The Ministry of Social Development (MSD) has requested 750 employers accessing the wage subsidy return the money "following audits, allegations or investigations" - a tiny fraction of the total number of businesses which have accessed the scheme.
According to data provided to Newshub, accurate to the week ending July 17, there have been 781,994 applications received under the Wage Subsidy and Leave Payment Scheme, with $13 billion paid out.
But some of that cash has been given to businesses which have since realised their downturn was not as severe as initially expected. Businesses could access the scheme, which began in March, if they could show a 30 percent decline in revenue or projected revenue for any month between January and June 2020 compared to the year before.
Many employers to pay back all or some of their subsidy voluntarily came forward to MSD.
"We have requested 13,163 refunds from employers who contacted us voluntarily and 10,114 of those had been received as of the week ended 17 July," said George van Ooyen, group general manager of client service support.
The total value of voluntary refunds received is $316.8 million.
Van Ooyen said 750 employers have been "requested to pay refunds following audits, allegations or investigations". The value of refunds received from these employers sits at $6.8 million of a total $11.5 million requested. MSD has received 3094 allegations about applicants.
Of the overall $323.6 million in refunds received so far, $28.3 million was given back over the previous week.
"We are encouraged that a number of businesses that have incorrectly claimed for the wage subsidy have contacted us and begun repaying any outstanding amounts. Others have refunded money because their situation has changed," van Ooyen said.
He says 586 cases have been referred for investigation, of which 272 remain underway and 54 have been resolved. At this stage, there have been no prosecutions.
"Our auditing to date has found that in the vast majority of cases, employers are doing the right thing," van Ooyen said.
"In many cases where entitlements have been wrongly claimed, it is due to uncertainty about eligibility criteria, rather than deliberate attempts at deception."
'Vast majority' doing right thing
Kirk Hope, chief executive of BusinessNZ, told The AM Show on Tuesday that the 750 employers asked to pay money back was a "small amount" of the total number of applicants.
He echoed van Ooyen in saying that some businesses were unsure about eligibility.
"We fielded thousands of calls across the BusinessNZ network from businesses looking to get advice about what they should do and what they could do in terms of meeting the requirements.
"They were worried about themselves, they were worried about getting money to their staff.
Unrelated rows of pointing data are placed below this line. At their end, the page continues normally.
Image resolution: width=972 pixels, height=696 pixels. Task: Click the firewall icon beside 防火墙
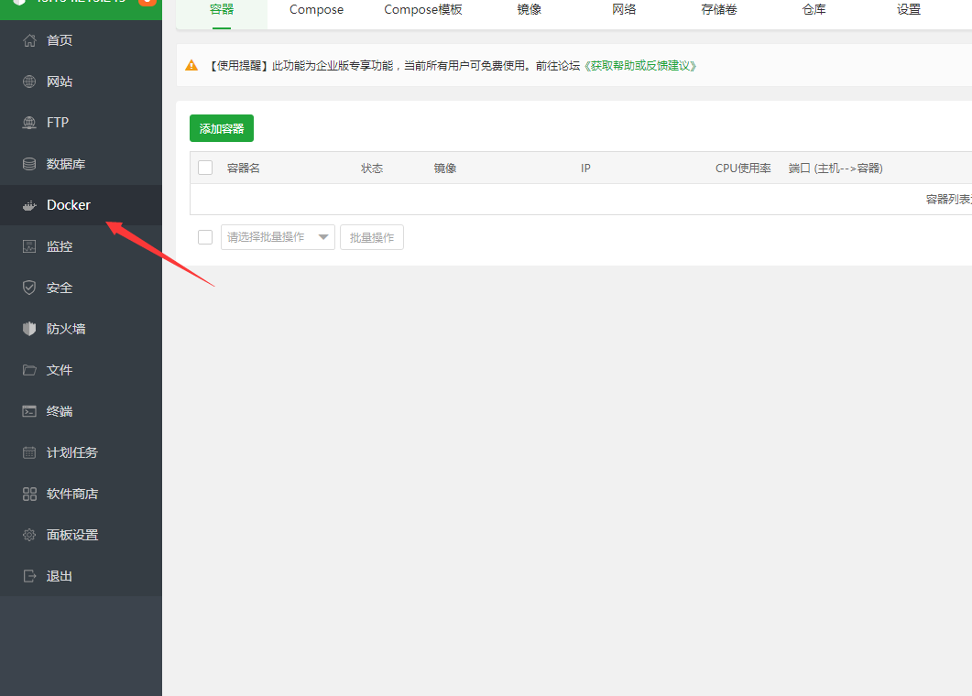pos(29,329)
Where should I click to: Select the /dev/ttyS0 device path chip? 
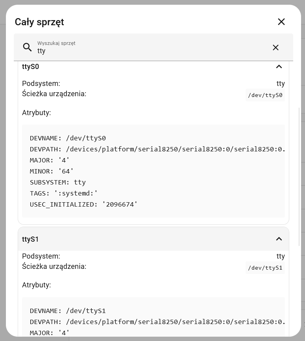pos(265,95)
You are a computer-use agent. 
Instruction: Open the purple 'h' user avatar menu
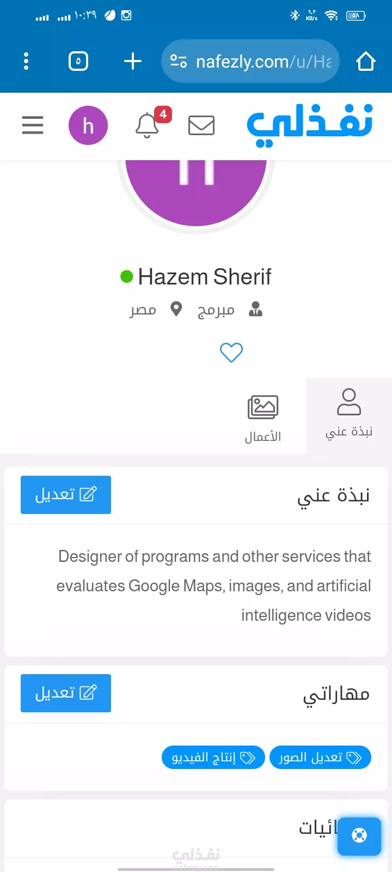click(x=88, y=125)
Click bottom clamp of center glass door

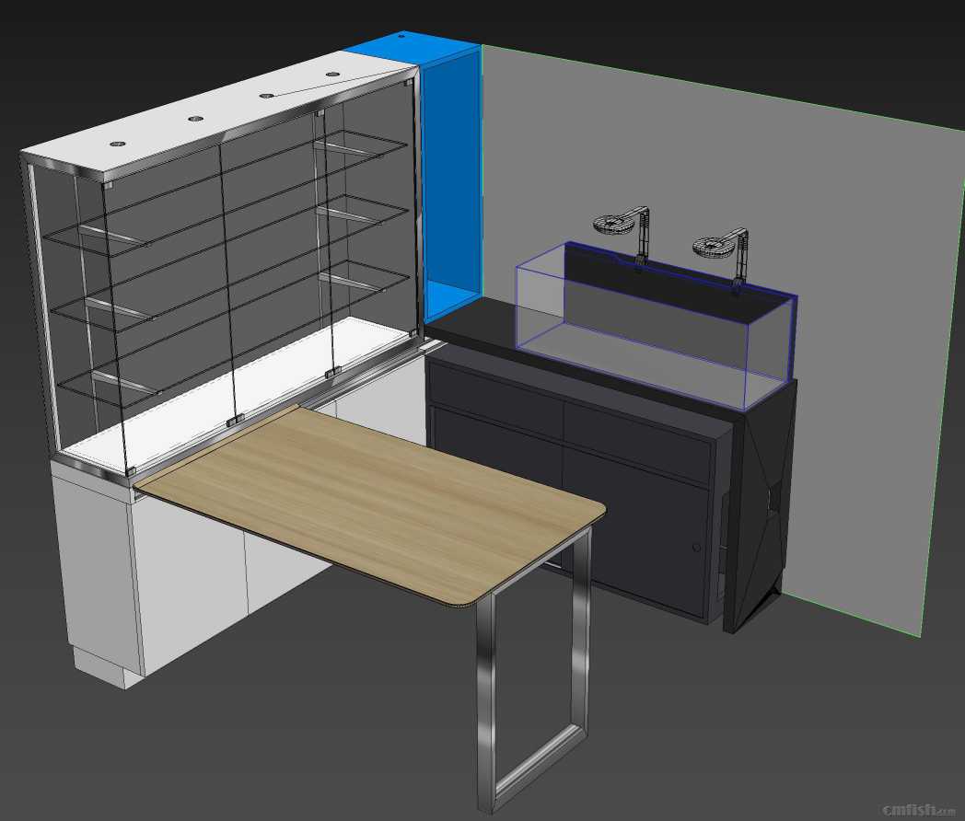235,421
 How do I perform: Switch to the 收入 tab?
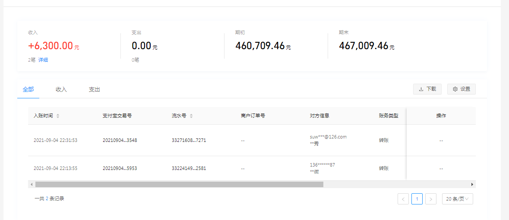pyautogui.click(x=61, y=89)
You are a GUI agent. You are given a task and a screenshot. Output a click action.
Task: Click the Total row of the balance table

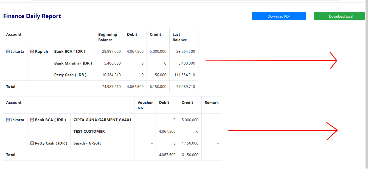10,86
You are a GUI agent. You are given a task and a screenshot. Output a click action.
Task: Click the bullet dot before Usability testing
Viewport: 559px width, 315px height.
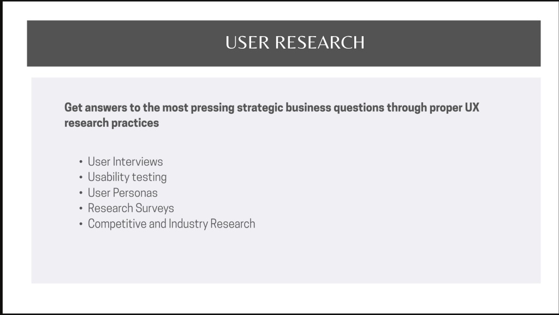[x=81, y=177]
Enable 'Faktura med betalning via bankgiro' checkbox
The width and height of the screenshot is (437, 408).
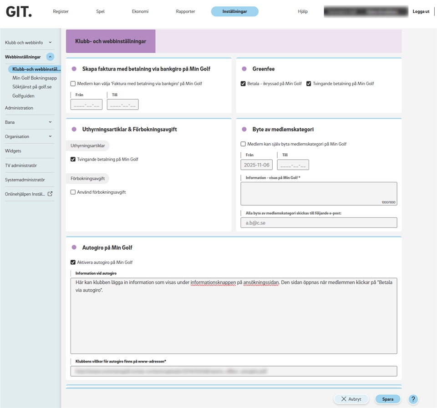click(73, 84)
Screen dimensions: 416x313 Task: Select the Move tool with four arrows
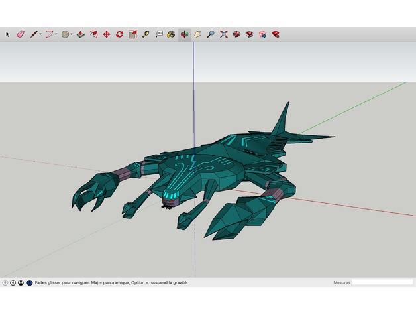(x=106, y=34)
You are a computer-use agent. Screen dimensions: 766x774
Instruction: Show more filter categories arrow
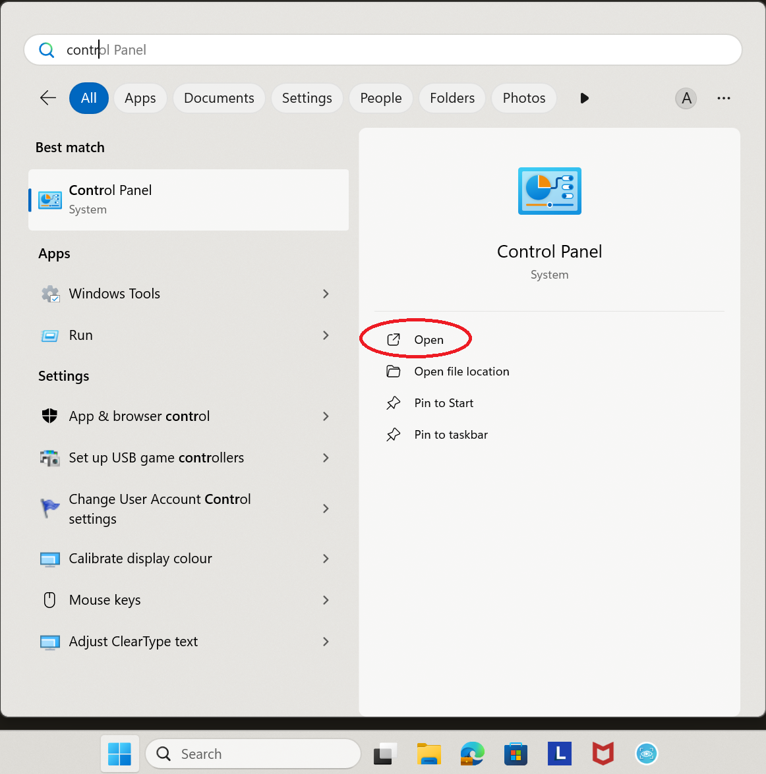click(x=584, y=98)
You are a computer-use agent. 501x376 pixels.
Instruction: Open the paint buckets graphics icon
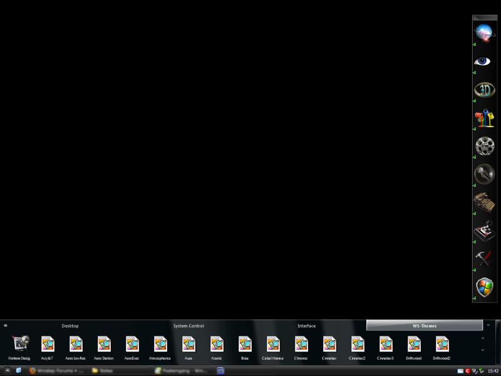484,118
They were worried about their future."
Hope said the scheme relied on trust and that was shown by the number of businesses coming forward voluntarily.
"It's that trust component. People said 'actually we didn't need that money. We probably didn't meet those requirements. We are going to pay it back'. The design of the scheme enabling a high amount of trust, that has been reciprocated by businesses," he said.
"This is taxpayers' money that they were being given to help run their business at a time when circumstances were pretty remarkable if you cast your mind back to lockdown."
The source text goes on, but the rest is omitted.